Insomma, si tratta di uno spin-off relativamente semplice e probabilmente non per tutti, in particolare girando attorno al gwent non è consigliato a chi non aveva affatto apprezzato il minigioco di Wild Hunt. Se però questo non è un problema e avete voglia di esplorare nuovamente i Regni Settentrionali, allora Thronebreaker: The Witcher Tales è l’antipasto ideale in attesa dei prossimi lavori di CD Projekt… non solo Cyberpunk, ma magari pure un nuovo The Witcher, visto che la software house non ha mai chiuso definitivamente la porta alla saga.
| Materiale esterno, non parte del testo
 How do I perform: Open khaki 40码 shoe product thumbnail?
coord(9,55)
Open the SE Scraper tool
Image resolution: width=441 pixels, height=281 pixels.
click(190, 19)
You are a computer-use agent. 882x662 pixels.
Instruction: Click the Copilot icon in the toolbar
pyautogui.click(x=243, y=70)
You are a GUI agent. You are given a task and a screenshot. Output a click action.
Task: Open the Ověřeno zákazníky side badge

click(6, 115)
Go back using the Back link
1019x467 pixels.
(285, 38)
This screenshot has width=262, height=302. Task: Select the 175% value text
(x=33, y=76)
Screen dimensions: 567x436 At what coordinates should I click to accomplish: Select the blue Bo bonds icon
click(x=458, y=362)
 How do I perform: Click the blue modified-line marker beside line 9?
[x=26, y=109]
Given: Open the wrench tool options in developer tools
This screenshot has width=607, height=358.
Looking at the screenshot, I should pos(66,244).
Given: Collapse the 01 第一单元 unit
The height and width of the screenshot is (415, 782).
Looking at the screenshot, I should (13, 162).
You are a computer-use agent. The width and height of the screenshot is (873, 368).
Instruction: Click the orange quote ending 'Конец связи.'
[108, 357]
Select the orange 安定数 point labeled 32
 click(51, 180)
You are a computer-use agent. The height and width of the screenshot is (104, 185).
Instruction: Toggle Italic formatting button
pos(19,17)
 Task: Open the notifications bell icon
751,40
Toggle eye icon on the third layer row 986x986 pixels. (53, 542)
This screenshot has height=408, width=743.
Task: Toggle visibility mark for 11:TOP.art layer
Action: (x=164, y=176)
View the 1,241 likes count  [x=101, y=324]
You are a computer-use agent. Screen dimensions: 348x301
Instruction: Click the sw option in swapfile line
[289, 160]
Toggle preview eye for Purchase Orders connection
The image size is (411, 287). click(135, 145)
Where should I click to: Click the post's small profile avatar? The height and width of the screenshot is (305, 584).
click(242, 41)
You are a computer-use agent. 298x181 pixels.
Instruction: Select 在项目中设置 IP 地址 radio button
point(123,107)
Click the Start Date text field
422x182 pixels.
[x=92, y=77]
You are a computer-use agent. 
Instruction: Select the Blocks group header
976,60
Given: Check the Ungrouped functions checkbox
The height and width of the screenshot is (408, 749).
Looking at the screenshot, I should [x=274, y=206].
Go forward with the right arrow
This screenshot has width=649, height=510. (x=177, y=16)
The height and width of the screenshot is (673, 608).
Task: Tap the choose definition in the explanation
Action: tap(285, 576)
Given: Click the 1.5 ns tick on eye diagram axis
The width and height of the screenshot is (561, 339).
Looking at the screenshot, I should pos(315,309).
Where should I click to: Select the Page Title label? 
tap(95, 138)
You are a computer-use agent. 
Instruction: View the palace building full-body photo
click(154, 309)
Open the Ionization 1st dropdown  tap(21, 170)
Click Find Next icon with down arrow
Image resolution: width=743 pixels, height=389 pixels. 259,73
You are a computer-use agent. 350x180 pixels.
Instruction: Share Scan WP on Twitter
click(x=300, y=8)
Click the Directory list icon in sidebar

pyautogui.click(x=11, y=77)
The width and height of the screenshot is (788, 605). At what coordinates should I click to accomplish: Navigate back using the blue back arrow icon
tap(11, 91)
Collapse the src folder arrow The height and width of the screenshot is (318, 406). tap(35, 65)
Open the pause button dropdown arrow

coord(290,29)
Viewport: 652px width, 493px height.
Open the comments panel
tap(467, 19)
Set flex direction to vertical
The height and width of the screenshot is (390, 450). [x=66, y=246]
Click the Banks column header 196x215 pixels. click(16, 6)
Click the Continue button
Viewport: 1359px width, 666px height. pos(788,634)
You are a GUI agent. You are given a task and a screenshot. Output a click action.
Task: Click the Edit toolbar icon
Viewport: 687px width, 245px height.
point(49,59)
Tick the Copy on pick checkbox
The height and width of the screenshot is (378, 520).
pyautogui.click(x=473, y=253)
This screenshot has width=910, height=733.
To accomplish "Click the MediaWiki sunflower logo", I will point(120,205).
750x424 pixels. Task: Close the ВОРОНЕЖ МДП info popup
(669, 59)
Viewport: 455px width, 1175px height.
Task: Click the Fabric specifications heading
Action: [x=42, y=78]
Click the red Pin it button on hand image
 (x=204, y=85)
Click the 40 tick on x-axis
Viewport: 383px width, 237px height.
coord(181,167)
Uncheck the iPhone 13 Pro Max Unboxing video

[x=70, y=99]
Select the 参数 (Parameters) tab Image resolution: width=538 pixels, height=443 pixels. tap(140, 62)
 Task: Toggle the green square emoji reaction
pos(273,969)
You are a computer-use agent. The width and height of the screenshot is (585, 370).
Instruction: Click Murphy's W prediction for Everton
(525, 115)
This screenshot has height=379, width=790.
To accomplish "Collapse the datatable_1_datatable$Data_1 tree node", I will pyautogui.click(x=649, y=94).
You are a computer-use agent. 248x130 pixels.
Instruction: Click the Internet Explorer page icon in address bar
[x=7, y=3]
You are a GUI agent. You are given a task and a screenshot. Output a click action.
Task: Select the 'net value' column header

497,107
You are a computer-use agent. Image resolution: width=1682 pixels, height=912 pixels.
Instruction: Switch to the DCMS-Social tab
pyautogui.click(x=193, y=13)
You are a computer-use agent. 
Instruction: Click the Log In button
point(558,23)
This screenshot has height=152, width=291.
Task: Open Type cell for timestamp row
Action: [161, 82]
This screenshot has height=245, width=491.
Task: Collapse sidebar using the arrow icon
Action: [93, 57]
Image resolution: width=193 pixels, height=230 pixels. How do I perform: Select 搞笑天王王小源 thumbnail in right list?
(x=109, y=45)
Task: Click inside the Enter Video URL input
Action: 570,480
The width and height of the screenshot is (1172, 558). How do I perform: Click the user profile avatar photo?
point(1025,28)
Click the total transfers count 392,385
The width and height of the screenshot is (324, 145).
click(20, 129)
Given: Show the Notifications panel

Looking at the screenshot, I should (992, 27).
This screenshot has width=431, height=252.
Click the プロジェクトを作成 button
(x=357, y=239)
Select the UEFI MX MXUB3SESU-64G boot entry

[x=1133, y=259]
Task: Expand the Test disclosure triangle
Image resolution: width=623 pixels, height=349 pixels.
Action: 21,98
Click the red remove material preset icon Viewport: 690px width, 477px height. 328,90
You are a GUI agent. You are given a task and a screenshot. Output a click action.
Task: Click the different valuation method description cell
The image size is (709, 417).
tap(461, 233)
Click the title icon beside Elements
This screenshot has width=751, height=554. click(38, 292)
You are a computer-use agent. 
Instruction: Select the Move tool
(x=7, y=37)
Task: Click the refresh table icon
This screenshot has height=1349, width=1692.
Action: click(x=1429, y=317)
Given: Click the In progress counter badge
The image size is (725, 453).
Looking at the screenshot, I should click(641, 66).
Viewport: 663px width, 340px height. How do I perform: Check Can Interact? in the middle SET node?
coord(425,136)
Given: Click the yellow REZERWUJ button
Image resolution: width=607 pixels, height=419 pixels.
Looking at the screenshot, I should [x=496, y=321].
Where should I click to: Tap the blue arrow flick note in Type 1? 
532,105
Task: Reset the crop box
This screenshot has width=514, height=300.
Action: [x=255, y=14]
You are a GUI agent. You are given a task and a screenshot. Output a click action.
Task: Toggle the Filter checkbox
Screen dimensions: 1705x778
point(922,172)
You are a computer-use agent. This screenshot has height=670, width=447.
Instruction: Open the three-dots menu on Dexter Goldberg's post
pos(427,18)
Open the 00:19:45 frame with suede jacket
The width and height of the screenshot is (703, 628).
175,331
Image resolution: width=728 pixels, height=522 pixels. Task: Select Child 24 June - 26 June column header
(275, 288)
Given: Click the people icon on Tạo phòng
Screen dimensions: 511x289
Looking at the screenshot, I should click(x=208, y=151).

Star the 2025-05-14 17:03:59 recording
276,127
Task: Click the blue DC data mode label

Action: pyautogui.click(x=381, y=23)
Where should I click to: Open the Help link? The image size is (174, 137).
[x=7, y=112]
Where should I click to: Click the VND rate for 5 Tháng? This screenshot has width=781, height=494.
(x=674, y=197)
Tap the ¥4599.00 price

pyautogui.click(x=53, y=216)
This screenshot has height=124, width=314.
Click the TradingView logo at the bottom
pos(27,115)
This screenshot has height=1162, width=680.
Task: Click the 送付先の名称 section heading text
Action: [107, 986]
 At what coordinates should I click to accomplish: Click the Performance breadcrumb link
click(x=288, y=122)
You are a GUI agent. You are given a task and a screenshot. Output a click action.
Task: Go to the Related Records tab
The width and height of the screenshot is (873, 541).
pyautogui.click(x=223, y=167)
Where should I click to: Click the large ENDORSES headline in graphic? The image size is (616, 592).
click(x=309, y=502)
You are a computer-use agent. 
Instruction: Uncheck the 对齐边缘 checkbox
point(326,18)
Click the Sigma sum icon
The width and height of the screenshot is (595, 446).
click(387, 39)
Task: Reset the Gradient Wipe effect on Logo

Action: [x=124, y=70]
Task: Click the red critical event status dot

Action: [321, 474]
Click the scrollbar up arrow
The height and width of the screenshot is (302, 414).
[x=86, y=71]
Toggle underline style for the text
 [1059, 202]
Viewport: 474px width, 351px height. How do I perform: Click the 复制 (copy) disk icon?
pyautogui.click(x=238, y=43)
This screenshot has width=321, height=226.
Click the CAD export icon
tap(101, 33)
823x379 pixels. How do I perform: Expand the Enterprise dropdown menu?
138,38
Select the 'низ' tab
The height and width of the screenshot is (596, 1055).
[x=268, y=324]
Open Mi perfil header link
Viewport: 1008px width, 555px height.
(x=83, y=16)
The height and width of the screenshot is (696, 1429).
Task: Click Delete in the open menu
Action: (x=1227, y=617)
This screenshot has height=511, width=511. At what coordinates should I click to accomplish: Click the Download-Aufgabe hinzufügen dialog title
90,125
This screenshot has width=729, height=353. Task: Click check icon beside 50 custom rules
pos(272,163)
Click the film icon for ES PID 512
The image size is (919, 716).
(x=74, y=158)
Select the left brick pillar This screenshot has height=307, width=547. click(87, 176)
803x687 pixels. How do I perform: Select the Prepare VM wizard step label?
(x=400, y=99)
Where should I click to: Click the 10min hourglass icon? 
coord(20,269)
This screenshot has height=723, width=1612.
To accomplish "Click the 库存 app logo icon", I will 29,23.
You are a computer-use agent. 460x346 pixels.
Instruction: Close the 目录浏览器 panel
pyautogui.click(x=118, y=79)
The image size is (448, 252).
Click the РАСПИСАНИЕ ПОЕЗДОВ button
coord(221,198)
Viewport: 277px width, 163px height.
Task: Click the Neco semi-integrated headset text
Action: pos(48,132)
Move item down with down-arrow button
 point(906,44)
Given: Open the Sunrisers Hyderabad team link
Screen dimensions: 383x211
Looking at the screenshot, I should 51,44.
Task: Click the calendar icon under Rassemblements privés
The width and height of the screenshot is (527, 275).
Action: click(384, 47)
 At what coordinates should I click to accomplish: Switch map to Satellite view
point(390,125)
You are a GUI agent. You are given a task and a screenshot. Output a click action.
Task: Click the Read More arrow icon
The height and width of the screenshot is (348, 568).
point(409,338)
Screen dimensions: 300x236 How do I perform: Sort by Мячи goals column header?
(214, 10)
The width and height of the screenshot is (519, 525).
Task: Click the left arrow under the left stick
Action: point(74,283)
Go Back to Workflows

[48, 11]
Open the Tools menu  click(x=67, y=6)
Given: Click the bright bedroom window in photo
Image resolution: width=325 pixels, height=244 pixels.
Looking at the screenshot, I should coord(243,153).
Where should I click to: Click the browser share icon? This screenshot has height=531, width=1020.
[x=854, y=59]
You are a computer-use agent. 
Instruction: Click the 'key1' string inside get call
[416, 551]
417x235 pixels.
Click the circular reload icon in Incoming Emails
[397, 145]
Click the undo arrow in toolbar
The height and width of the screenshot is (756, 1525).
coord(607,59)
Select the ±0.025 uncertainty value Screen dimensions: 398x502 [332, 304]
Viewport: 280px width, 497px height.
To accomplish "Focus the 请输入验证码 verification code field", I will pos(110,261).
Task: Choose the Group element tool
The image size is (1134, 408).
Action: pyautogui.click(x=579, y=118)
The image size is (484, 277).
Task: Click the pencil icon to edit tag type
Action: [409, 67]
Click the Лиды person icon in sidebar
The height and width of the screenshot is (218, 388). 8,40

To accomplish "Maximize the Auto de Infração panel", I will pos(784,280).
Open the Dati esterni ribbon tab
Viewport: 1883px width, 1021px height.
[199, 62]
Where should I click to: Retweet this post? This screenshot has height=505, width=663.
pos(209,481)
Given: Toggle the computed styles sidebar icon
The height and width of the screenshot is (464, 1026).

Anzi, per quanto mi riguarda, non mi dispiacerebbe vivere qualche altra avventura di questo tipo, ossia altre produzioni a budget ridotto e che si concentrano su quella che è la più grande forza degli sviluppatori polacchi: ossia, la capacità di confezionare storie coinvolgenti e ben narrate. E, se la storia di Geralt è stata conclusa ottimamente nel capitolo conclusivo della trilogia a lui dedicata ed è giusto lasciare il witcher al suo meritato riposo, l’ambientazione che ha finora fatto da sfondo alle sue vicende ha a mio parere ancora molto da raccontare e sarebbe un peccato non sfruttare uno degli scenari fantasy più interessanti in circolazione.